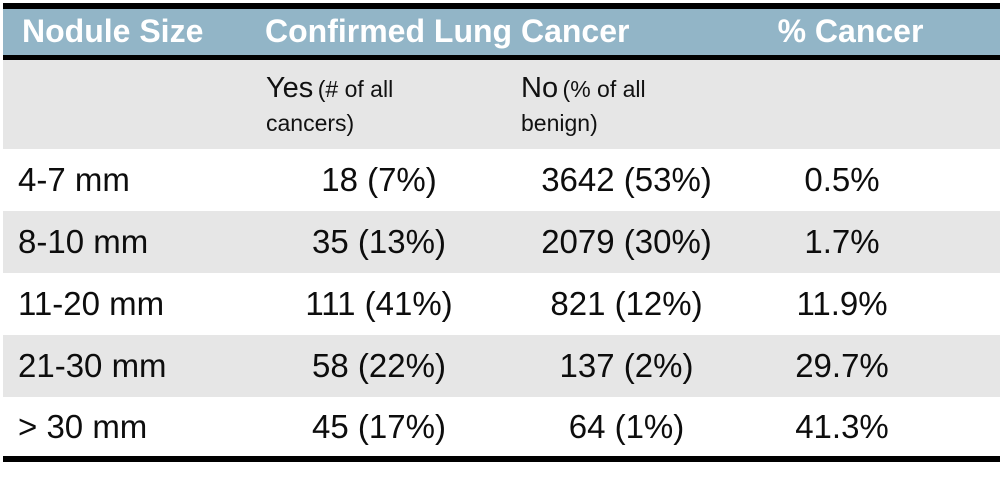  What do you see at coordinates (842, 426) in the screenshot?
I see `cell-pct-cancer: 41.3%` at bounding box center [842, 426].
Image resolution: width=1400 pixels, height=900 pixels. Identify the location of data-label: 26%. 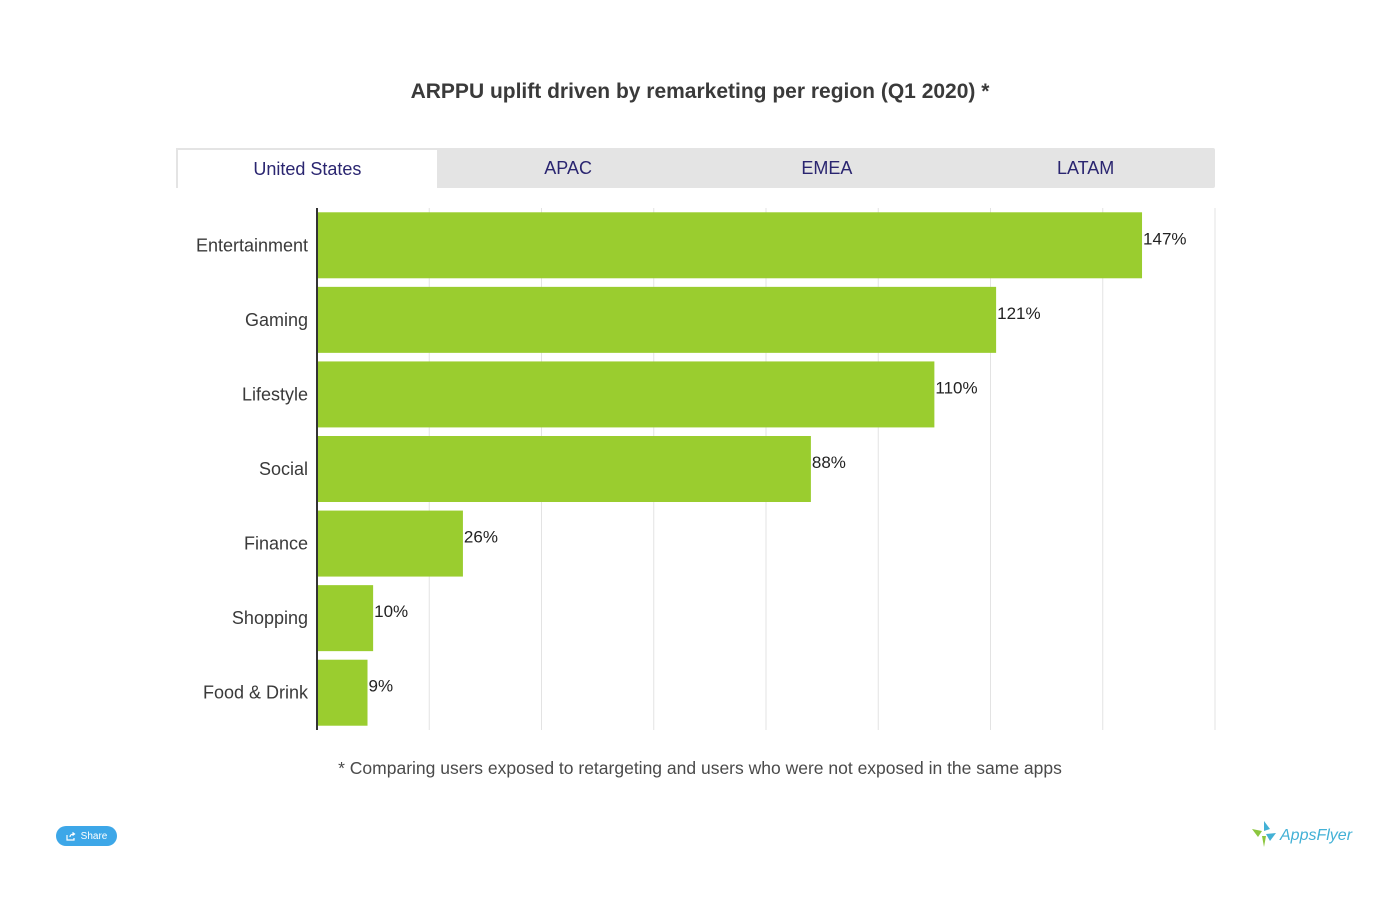
(481, 538).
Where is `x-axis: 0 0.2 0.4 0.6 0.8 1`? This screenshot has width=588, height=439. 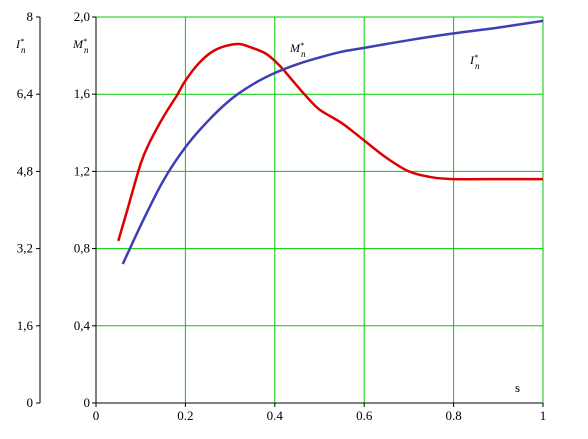
x-axis: 0 0.2 0.4 0.6 0.8 1 is located at coordinates (320, 413).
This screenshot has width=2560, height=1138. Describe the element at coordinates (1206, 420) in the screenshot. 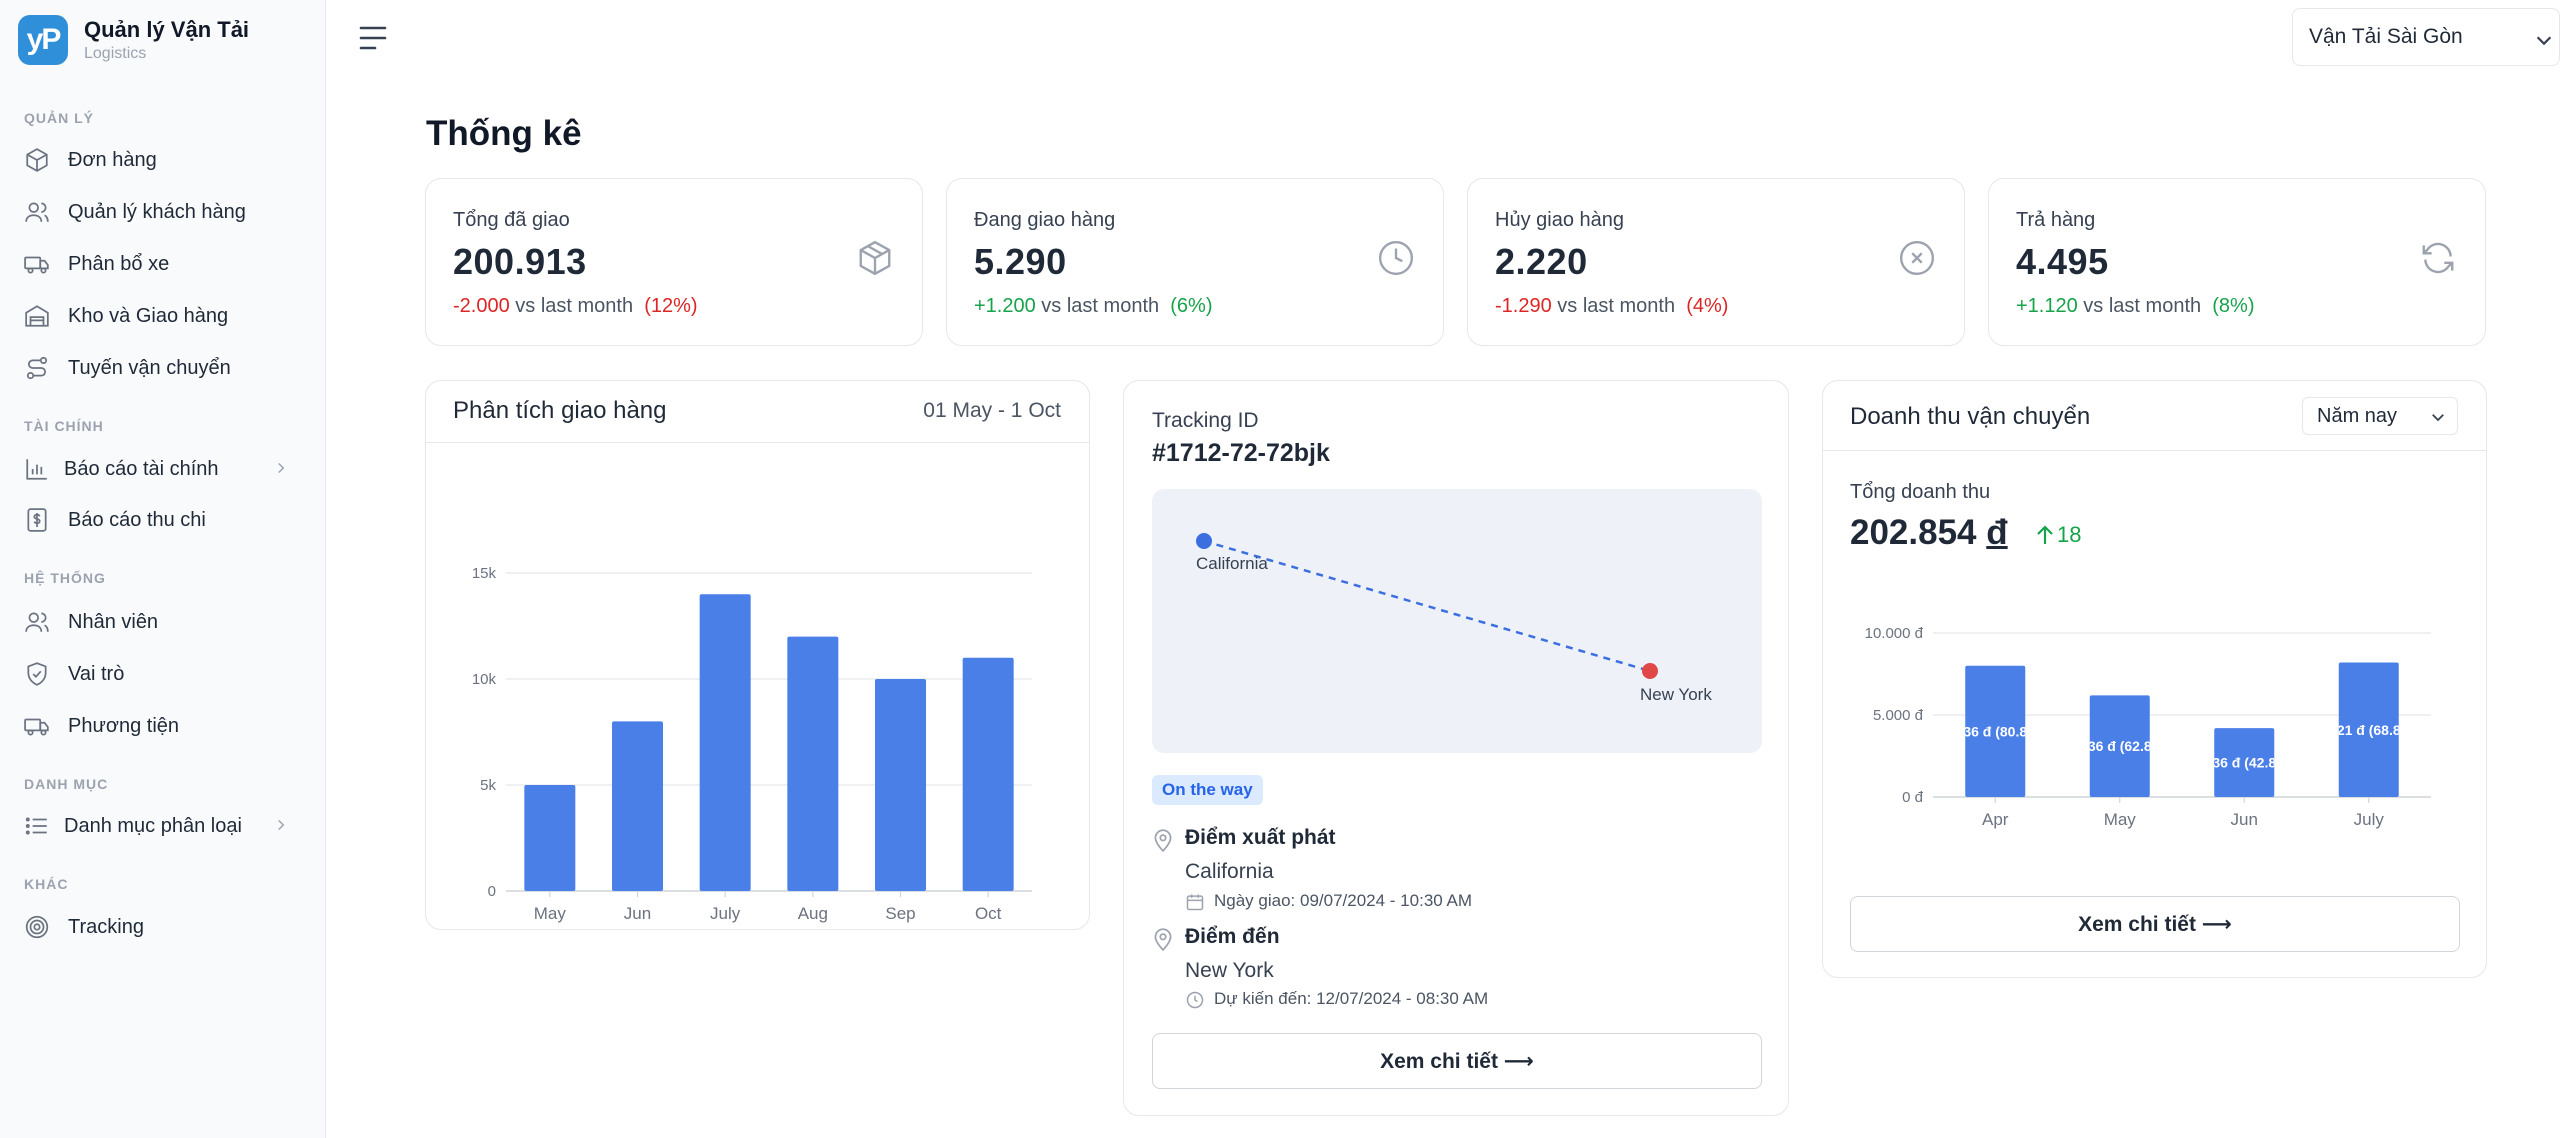

I see `tracking-id-label: Tracking ID` at that location.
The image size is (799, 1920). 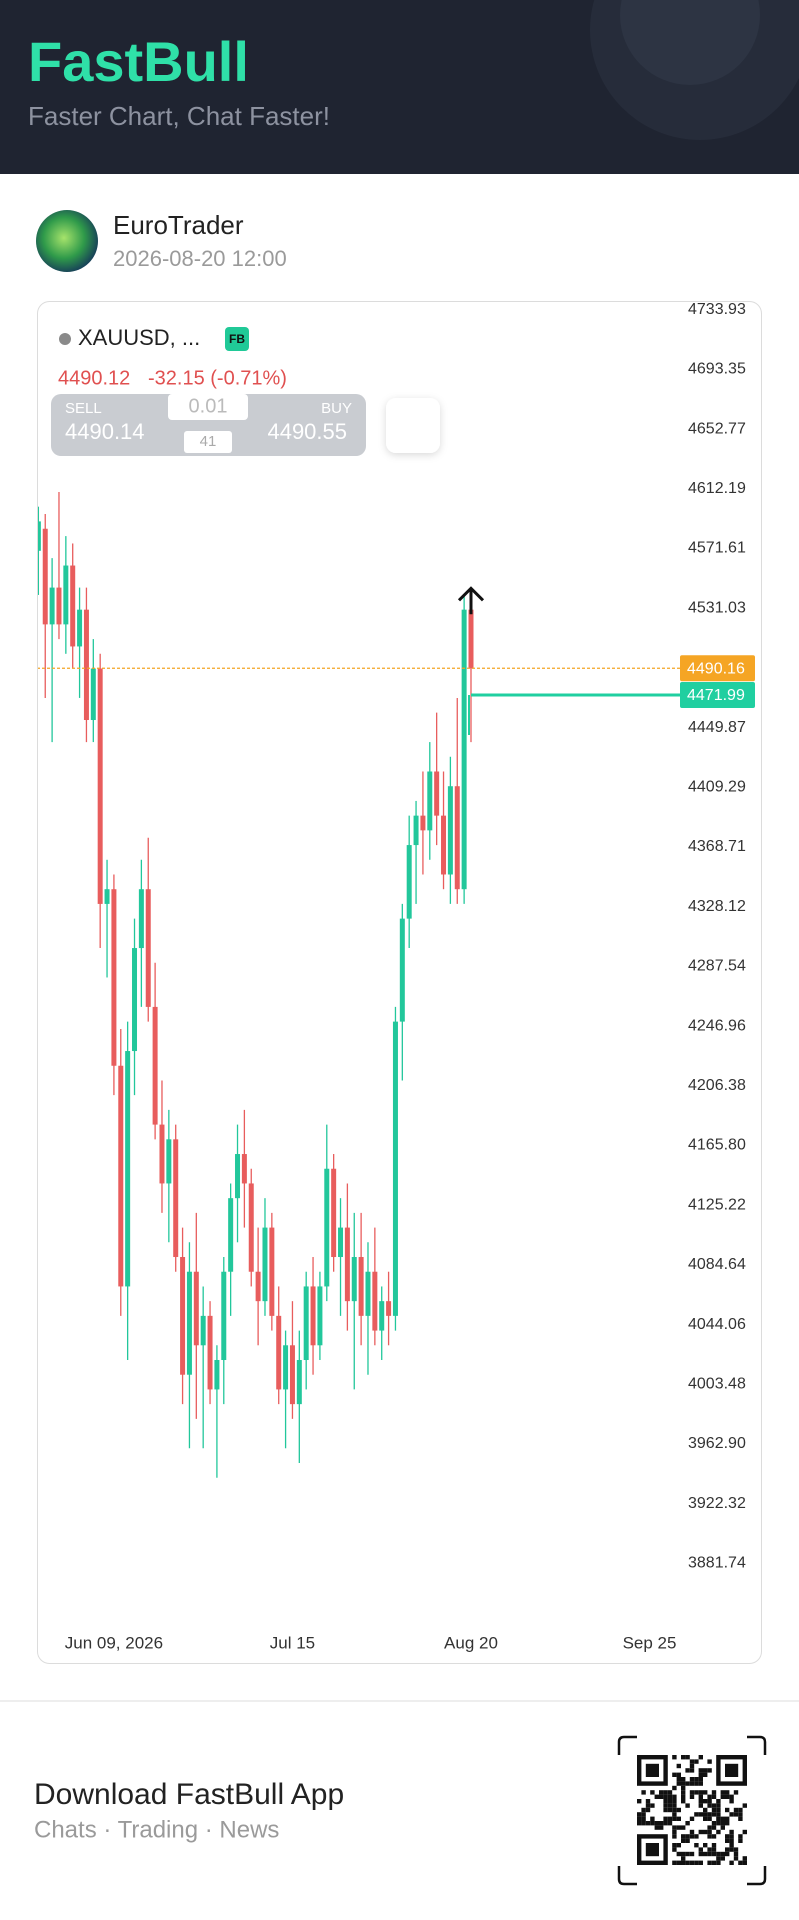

## WHAT YOU NEED TO DO
Format the records above as a Markdown table with two columns, Row and Line. Give each non-blank line its own numbered row, and leave out the pictures.

## THE COMPLETED TASK
| Row | Line |
|---|---|
| 1 |   What do you see at coordinates (842, 426) in the screenshot? |
| 2 | I see `cell-pct-cancer: 41.3%` at bounding box center [842, 426]. |
| 3 | Image resolution: width=1400 pixels, height=900 pixels. Identify the location of data-label: 26%.  |
| 4 | (481, 538). |
| 5 | Where is `x-axis: 0 0.2 0.4 0.6 0.8 1`? This screenshot has width=588, height=439.  |
| 6 | x-axis: 0 0.2 0.4 0.6 0.8 1 is located at coordinates (320, 413). |
| 7 | This screenshot has width=2560, height=1138. Describe the element at coordinates (1206, 420) in the screenshot.  |
| 8 | I see `tracking-id-label: Tracking ID` at that location. |
| 9 | The image size is (799, 1920).  |